Mineral water rich in bicarbonates reduces serum cholesterol in moderate risk cholesterol males
20th European Cardiology Conference
Lysia Gressida and Natalia Liem
Krida Wacana Christian University Indonesia Singapore General Hospital (SGH), Singapore
Posters & Accepted Abstracts: J Clin Exp Cardiolog
According to World Health Organization (WHO), the mortality from coronary heart disease in Indonesia reached 138,380 or 10% of total deaths per year in 2014. Dyslipidemias are disorders of lipoproteins, that can be manifested by the elevation of serum total cholesterol, low-density lipoprotein (LDL) cholesterol, and triglyceride concentrations, and a decrease in the high-density lipoprotein (HDL) cholesterol concentration. Hydropinic therapy (drinking of mineral water), in particular water that is rich in natural bicarbonate, has shown to have an effect in reducing cholesterolaemic and lipaemic levels by increasing the lipoprotein metabolism. This study compares the consumption of a mineral water that is rich in natural bicarbonate (ARDESY, France) (MWH), versus a marketed mineral water that is low in bicarbonate (MWL), and their effects in lipoprotein metabolism in high cholesterol males subjects. Twenty-two males with elevated serum total cholesterol and a mean BMI of between 23.9 (±4.4) kg/m2 were randomized into 2 groups. Each group received either (MWH) (n=14) (sponsored by ARDESY, France), or MWL (n=8). Subjects drank 1.25 liter of designated water per day for 28 weeks. Three visits were planned at the clinical center post screening, which included first day before mineral water was consumed (V1), 15th day (V2), and 29th day (V3). Results indicated that there was significant reduction in serum total cholesterol (p=0.002) and LDL cholesterol (p<0.001) in subjects drinking MWH, but not in the MWL group. There was no significant change in BMI, blood pressure, and urine pH. In conclusion, regular consumption of rich bicarbonated water can significantly lower total cholesterol and LDL-c in moderate risk cholesterol males. Validation in randomized control trials is currently underway.

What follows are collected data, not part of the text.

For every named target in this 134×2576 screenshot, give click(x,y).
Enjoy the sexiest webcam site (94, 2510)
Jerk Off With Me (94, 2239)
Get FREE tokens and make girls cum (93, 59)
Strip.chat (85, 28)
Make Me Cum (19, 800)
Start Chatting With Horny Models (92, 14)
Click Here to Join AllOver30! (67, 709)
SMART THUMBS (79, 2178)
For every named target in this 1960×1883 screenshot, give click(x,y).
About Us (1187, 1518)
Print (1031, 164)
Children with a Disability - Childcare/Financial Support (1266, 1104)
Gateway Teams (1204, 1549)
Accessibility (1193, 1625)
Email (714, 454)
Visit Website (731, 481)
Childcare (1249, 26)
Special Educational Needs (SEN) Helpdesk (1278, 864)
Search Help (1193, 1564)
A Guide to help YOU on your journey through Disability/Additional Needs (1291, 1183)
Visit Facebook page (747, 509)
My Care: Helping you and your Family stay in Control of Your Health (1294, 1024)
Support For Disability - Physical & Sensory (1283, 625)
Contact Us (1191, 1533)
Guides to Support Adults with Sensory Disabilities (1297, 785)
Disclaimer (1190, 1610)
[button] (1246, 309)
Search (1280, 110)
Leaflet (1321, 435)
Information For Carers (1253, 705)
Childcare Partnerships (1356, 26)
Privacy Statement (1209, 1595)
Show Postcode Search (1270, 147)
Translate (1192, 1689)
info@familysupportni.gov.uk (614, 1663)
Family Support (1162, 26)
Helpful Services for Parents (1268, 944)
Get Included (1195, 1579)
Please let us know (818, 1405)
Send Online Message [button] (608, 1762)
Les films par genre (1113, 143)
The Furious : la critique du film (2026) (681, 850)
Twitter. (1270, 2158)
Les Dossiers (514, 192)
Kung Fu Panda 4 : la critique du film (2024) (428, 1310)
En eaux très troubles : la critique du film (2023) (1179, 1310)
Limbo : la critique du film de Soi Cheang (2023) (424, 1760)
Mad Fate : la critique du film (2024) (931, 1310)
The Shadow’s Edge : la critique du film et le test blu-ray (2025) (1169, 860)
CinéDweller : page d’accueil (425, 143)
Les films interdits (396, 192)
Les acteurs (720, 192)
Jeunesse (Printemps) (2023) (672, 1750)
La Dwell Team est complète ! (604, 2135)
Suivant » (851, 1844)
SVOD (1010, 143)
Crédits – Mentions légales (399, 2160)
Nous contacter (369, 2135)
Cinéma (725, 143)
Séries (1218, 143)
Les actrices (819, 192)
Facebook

Lysia Matius Gressida graduated with Bachelor of Medical Science from the Christian University of Krida Wacana, Indonesia in February 2011, and later earned her General Practitioner degree in November 2012. Dr. Lysia currently works as a General Practitioner in Primary healthcare under the Ministry of Health, Indonesia. Dr. Lysia is a registered member of the Indonesian Medical Association. Her experiences included, internship program in Tondano, North Sulawesi, certified courses in Advanced Cardiology, Trauma, and Neurology Life Support. Her primary interests are in preventive medicine and she has a personal advocacy in promoting awareness of maintaining healthy lifestyles through patients’ education.